Of all the ways to get chicken crispy, oven-baking is the hardest. Starting with an already-crispy coating will get you at least halfway to that goal. We love panko (although crushed crackers or cereal are popular too), but here’s our secret: Toasting the panko breadcrumbs before coating with them gives them the color and flavor of frying and helps them stay crisp through baking.
2. Cut the chicken for quick cooking.
Faster cooking means less steam making your crispy coating soggy. You can cut the chicken into nuggets, strips, or even butterfly the breasts into thin cutlets.
3. Coat with mayo for deep-fried flavor.
Fat carries flavor, helps crisp oven-baked chicken coating, and makes it taste more like it’s fried counterpart — and mayo has plenty of fat and helps the crispy breadcrumbs stick.
Crispy Pan-Fried Chicken
4. Pound the chicken thin.
A lesson I learned from schnitzel, the coating and the chicken need to cook at about the same rate for moist but crisp pan-fried chicken. So use a mallet or rolling pin to get your chicken as thin as possible before coating and cooking it.
5. Use smaller breadcrumbs for coating.
Counter to oven-baked crispy chicken, pan-fried chicken actually does best with smaller traditional breadcrumbs, rather than larger panko crumbs. The smaller crumbs stick better and won’t fall off and burn in the pan’s oil.
6. Use less oil.
Steam is the enemy of pan-fried chicken and too much oil can trap the moisture of cooking under the coating of the chicken pieces. A good rule of thumb is about 1/4 inch of oil, which will rise a bit when the chicken pieces are added.
Crispy Oven-Fried Chicken
7. Use an egg white to coat the chicken.
Egg whites are pure protein and when whisked into the coating for fried chicken and then deep-fried they create a tight bond with the flour, making the coating crisp and holding it tightly to the chicken.
8. Use alcohol or club soda in the coating.
A tip to take from tempura or pie crust — both alcohol and club soda bring their own unique chemistry to a chicken coating batter, but either will render the coating shatteringly crisp.

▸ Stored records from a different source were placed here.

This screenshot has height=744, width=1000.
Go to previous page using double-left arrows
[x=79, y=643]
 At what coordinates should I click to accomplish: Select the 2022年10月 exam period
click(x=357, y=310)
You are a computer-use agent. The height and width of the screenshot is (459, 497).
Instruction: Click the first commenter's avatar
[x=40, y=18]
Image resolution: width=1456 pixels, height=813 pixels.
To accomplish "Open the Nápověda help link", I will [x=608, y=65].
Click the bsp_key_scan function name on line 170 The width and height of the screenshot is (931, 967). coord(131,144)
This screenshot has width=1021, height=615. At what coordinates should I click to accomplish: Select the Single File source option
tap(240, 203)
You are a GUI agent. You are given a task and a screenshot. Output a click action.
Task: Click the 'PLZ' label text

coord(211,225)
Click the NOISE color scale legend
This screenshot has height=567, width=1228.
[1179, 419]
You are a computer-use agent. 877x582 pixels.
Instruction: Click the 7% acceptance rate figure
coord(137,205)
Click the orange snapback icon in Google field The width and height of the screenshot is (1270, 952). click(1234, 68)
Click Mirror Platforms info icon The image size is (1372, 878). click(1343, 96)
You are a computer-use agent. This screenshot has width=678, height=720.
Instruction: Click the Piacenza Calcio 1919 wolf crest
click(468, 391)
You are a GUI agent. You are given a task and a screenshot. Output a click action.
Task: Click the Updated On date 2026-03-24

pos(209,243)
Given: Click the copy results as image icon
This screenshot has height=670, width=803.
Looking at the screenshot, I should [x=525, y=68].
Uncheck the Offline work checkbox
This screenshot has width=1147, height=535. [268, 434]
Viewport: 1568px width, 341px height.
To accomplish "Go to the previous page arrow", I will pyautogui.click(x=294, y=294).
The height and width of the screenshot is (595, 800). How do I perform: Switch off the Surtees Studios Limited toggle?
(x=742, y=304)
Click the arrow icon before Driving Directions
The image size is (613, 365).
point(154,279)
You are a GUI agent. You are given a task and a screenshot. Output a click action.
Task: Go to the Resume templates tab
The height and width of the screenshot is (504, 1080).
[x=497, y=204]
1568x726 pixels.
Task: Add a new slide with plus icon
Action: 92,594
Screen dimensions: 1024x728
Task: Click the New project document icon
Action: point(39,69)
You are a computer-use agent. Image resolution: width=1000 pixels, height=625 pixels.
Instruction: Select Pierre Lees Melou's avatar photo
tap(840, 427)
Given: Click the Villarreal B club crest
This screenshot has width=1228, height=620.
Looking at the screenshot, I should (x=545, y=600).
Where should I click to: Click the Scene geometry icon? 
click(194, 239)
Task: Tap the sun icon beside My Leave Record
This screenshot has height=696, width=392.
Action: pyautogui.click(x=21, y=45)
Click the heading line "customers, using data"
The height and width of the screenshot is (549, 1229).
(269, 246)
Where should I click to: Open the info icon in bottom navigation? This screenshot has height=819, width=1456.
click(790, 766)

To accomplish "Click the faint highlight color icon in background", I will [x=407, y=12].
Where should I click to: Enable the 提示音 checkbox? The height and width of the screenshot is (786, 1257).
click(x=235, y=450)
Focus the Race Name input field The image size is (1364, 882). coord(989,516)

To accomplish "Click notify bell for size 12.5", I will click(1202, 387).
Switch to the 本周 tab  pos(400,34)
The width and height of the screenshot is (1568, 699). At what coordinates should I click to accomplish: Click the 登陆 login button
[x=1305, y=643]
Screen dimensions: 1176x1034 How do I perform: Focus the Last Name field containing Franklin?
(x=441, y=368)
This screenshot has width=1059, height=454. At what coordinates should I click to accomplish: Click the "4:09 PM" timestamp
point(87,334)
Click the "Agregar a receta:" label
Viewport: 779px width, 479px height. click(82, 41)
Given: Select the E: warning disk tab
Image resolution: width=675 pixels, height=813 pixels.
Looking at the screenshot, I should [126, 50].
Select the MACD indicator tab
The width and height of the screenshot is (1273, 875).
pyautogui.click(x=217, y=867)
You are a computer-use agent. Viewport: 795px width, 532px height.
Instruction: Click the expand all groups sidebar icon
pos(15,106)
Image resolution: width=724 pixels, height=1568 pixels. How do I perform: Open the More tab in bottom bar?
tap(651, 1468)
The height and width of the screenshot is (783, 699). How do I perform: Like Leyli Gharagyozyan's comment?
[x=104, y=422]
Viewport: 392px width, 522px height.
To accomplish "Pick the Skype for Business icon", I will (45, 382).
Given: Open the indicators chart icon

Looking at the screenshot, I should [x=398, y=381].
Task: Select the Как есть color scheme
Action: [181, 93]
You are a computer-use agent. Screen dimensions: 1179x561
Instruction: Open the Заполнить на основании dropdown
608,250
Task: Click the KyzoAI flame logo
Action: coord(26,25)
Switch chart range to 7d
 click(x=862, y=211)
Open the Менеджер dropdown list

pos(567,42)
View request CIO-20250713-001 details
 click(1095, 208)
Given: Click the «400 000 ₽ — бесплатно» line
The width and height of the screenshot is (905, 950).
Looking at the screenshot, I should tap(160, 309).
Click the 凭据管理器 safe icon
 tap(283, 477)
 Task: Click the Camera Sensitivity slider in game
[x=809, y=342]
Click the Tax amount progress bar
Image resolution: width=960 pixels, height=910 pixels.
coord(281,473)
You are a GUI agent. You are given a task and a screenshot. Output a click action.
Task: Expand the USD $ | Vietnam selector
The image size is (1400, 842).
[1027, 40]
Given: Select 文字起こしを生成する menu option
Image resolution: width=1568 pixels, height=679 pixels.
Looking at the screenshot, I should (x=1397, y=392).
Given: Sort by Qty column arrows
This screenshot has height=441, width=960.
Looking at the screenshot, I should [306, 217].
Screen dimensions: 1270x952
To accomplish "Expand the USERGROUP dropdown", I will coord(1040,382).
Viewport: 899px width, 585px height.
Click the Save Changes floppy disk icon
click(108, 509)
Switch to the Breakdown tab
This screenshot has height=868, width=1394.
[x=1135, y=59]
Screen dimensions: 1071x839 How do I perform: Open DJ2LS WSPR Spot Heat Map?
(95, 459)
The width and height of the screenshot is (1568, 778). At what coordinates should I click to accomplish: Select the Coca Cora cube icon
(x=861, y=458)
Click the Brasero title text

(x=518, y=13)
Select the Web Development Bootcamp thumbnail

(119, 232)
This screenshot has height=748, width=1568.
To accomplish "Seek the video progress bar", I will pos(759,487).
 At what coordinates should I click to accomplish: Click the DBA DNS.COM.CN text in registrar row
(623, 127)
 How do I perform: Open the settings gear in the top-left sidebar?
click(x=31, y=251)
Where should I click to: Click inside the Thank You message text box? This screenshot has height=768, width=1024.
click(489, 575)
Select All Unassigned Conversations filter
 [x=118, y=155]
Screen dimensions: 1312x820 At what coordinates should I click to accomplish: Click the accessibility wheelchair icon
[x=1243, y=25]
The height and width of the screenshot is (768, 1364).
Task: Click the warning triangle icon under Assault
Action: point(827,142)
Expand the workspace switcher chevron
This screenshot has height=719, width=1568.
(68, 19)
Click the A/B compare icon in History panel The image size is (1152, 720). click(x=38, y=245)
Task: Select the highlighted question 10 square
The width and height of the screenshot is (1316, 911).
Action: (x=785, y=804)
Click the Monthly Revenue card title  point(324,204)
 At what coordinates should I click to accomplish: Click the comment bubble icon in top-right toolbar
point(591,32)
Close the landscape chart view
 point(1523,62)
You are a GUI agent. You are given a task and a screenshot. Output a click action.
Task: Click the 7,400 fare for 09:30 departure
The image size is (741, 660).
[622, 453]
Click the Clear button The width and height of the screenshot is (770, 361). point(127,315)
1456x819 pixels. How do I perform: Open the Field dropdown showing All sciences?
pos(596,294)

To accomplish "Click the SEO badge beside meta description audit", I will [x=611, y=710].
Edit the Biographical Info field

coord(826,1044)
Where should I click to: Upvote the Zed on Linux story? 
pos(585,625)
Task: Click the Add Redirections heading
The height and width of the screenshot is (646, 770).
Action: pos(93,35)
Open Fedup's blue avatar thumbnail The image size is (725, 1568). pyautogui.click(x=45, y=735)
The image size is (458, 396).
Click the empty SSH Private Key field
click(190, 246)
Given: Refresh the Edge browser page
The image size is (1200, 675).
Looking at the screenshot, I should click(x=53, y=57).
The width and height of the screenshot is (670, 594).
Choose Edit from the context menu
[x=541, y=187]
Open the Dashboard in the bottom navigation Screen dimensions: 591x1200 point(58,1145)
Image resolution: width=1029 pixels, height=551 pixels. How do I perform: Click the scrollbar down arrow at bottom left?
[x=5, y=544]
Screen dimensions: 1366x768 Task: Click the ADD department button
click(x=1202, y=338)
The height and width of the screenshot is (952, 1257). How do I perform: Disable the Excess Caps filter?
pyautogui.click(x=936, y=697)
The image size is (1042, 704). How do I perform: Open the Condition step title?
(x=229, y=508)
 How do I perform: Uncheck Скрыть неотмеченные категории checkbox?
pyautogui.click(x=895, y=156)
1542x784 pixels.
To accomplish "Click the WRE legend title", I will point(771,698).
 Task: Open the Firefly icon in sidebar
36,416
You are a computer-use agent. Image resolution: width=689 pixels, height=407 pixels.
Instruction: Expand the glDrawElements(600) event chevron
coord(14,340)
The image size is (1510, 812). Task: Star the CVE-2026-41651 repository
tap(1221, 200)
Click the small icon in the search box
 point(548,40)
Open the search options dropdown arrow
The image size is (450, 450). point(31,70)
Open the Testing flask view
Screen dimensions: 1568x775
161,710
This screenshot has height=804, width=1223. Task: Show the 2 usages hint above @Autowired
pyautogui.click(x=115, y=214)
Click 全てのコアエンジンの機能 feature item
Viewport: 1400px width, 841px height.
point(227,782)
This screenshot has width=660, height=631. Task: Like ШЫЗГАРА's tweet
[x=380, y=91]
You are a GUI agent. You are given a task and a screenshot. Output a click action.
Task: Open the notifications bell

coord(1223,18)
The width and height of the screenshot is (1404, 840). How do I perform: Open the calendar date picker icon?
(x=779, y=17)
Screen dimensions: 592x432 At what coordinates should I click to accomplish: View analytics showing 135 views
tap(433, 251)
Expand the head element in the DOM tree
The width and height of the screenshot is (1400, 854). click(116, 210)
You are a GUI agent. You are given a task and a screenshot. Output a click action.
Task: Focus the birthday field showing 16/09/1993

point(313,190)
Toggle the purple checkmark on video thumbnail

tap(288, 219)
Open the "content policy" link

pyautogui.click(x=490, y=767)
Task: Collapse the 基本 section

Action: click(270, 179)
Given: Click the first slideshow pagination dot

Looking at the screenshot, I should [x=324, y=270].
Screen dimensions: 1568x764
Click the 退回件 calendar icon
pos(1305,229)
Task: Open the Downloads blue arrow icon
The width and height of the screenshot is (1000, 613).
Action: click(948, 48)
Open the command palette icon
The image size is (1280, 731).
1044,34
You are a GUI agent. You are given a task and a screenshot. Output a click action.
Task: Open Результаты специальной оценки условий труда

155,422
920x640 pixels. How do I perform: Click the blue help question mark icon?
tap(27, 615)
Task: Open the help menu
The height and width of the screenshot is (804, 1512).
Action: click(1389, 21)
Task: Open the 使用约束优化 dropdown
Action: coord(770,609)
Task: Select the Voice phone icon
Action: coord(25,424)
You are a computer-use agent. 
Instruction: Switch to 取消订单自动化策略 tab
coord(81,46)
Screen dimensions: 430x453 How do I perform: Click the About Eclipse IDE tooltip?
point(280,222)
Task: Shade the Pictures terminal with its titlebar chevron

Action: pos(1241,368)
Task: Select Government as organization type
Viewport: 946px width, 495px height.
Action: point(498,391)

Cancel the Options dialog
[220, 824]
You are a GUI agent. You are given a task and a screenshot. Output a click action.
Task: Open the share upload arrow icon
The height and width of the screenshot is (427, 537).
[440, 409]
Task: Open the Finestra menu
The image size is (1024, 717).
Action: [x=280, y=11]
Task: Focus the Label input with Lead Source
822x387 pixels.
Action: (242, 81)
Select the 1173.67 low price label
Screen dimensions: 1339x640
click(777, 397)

9. Add cornstarch to the flour mixture.
Just a little cornstarch added to the flour mixture for fried chicken makes for a more tender and crisp crust. The starch in the cornstarch and flour work in tandem to hold the coating together and make it super dry and crispy once fried.
10. Fry in a Dutch oven.
A little like pan-frying, deep-frying chicken relies on steam escaping the chicken in just the right way at the right time. Not only do the high sides of a Dutch oven keep the oil from making a mess of your cooktop, but they also help direct steam up and out of the pan for crispier chicken.